BRIEF: Pick every line from the data below that contains the string "agent" and copy it.

DATASET ENTRIES:
---

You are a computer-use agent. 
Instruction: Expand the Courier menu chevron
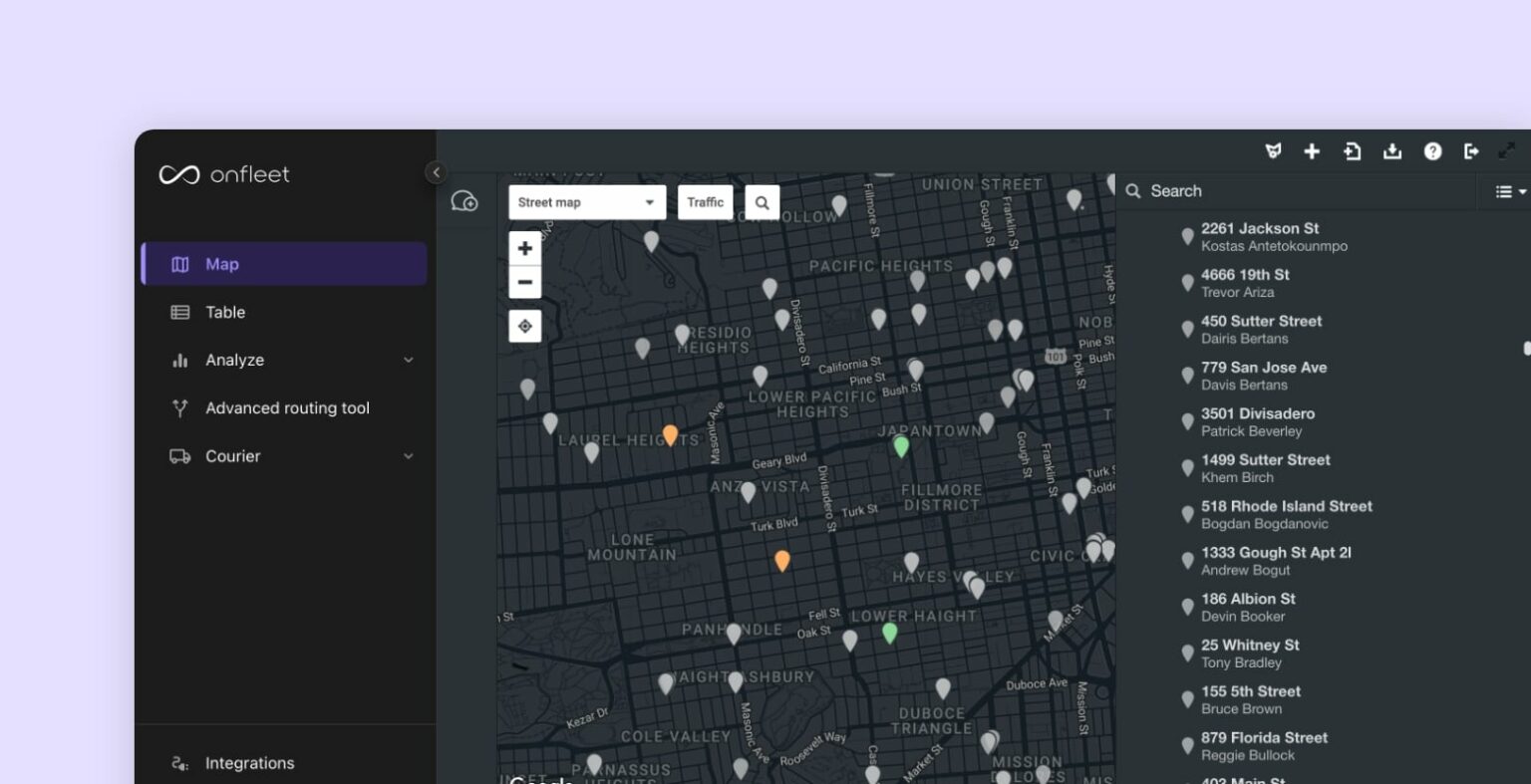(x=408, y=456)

---

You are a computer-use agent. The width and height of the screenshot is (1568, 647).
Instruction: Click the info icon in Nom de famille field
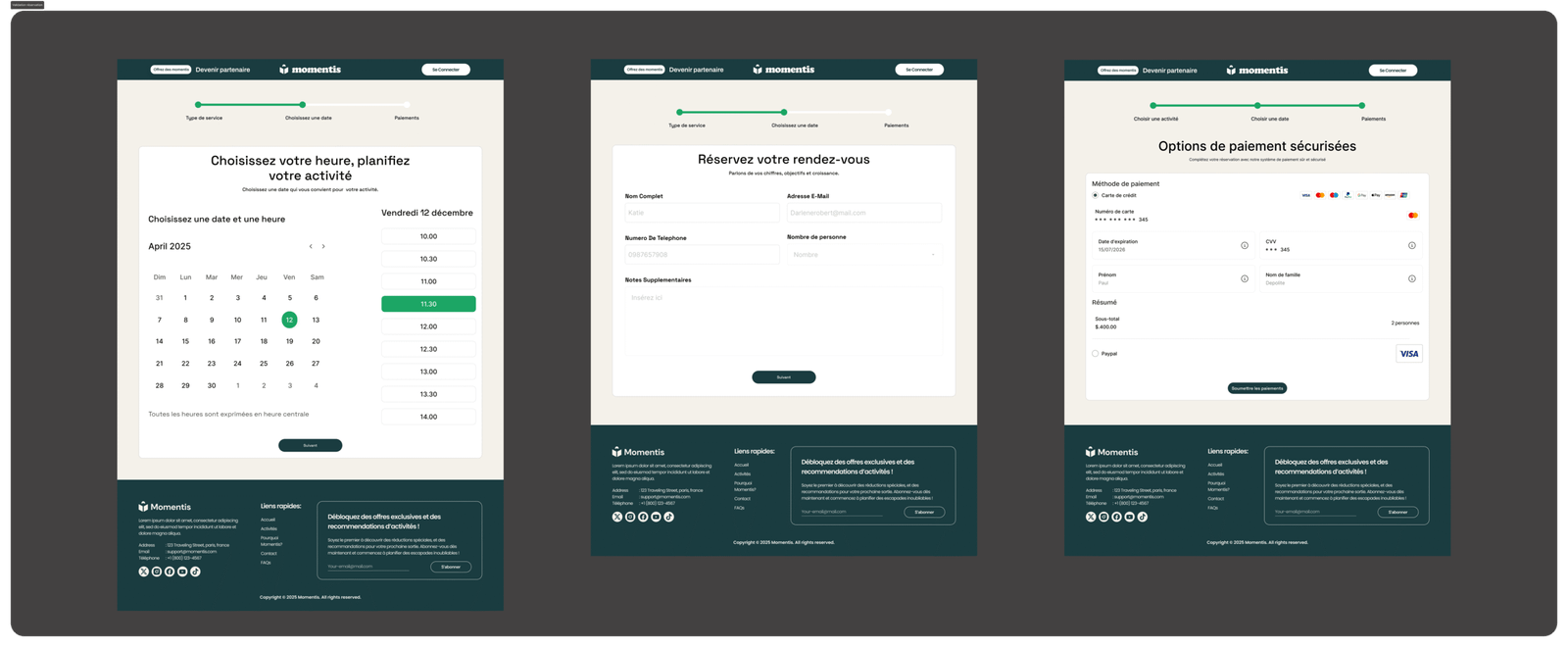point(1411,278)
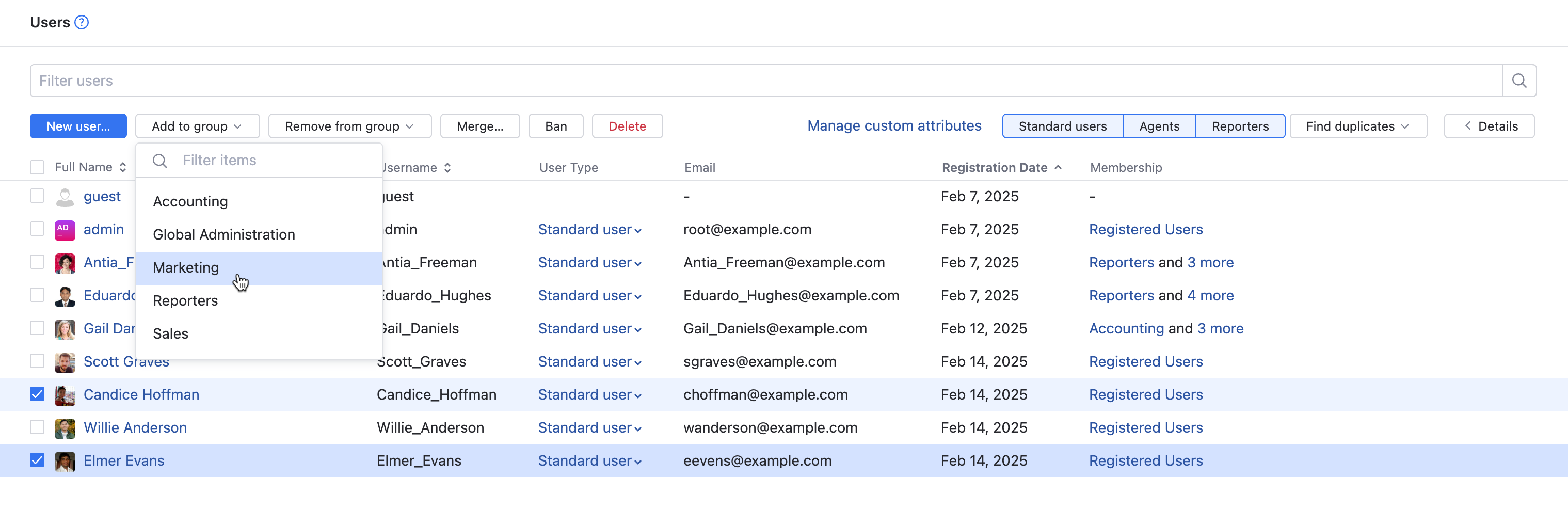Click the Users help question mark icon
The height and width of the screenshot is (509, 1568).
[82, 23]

---

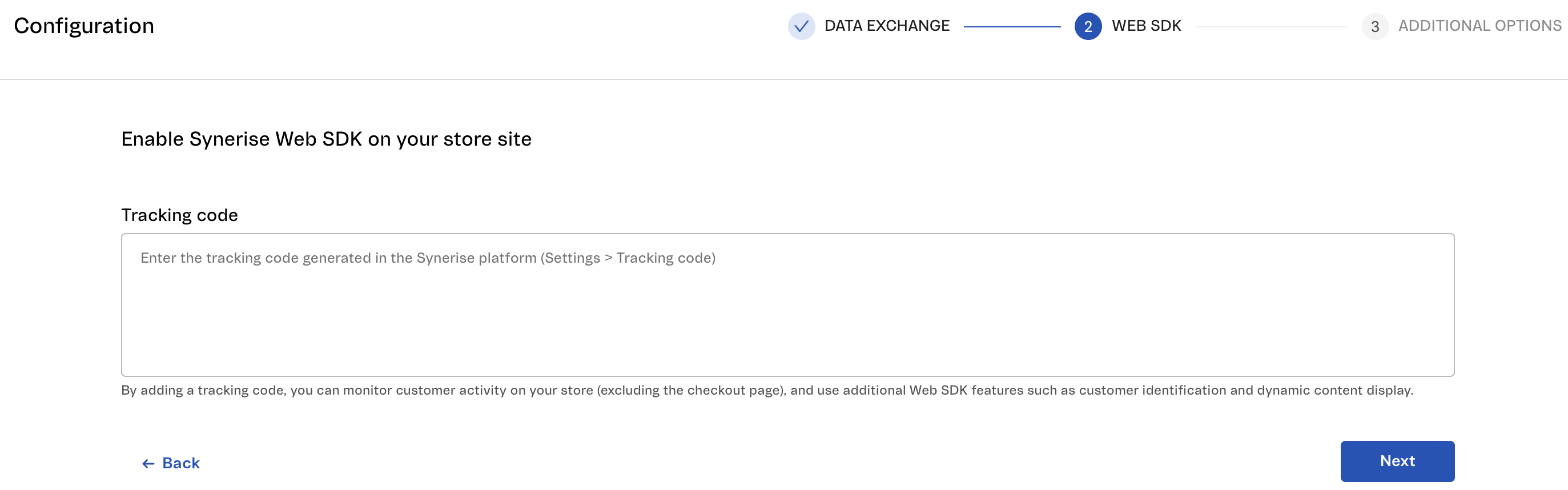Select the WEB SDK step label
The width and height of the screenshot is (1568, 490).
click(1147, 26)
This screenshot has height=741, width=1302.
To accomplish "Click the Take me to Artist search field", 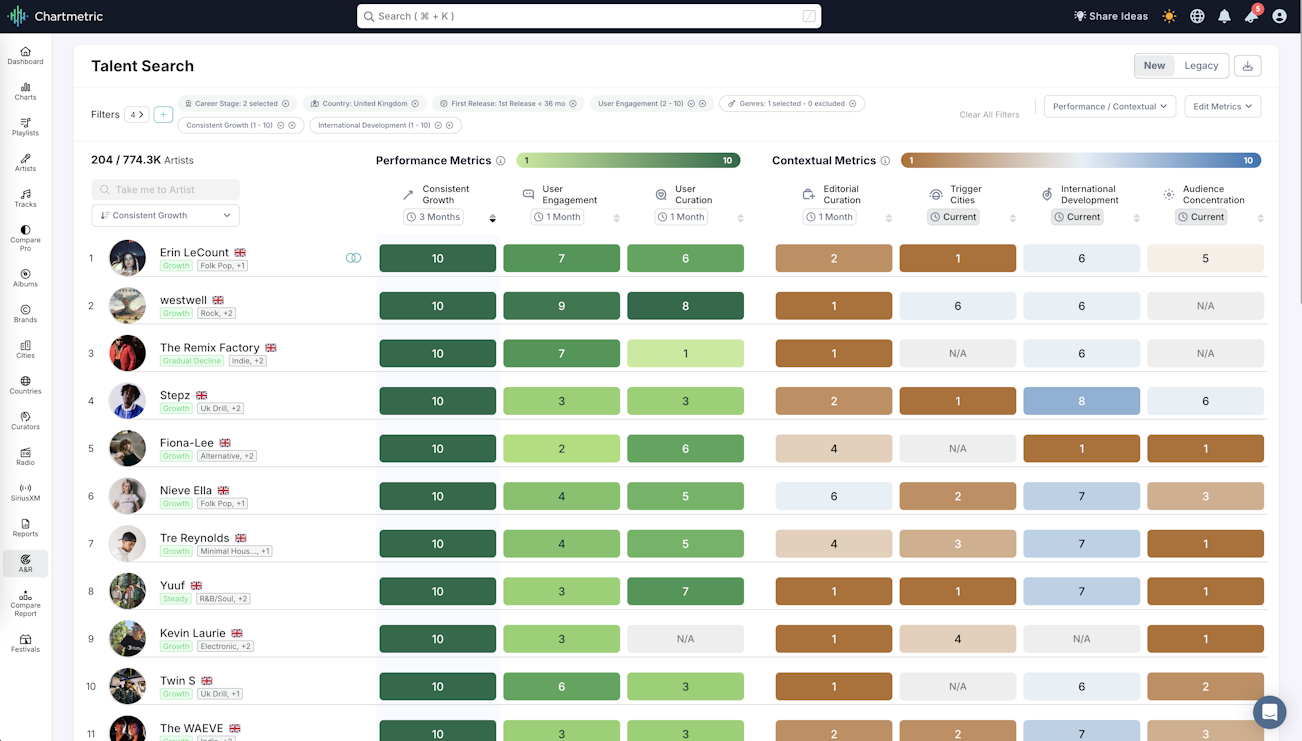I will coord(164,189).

---

OUTPUT OF THE TASK:
You are a computer-use agent. 
You are a computer-use agent. The width and height of the screenshot is (1568, 647).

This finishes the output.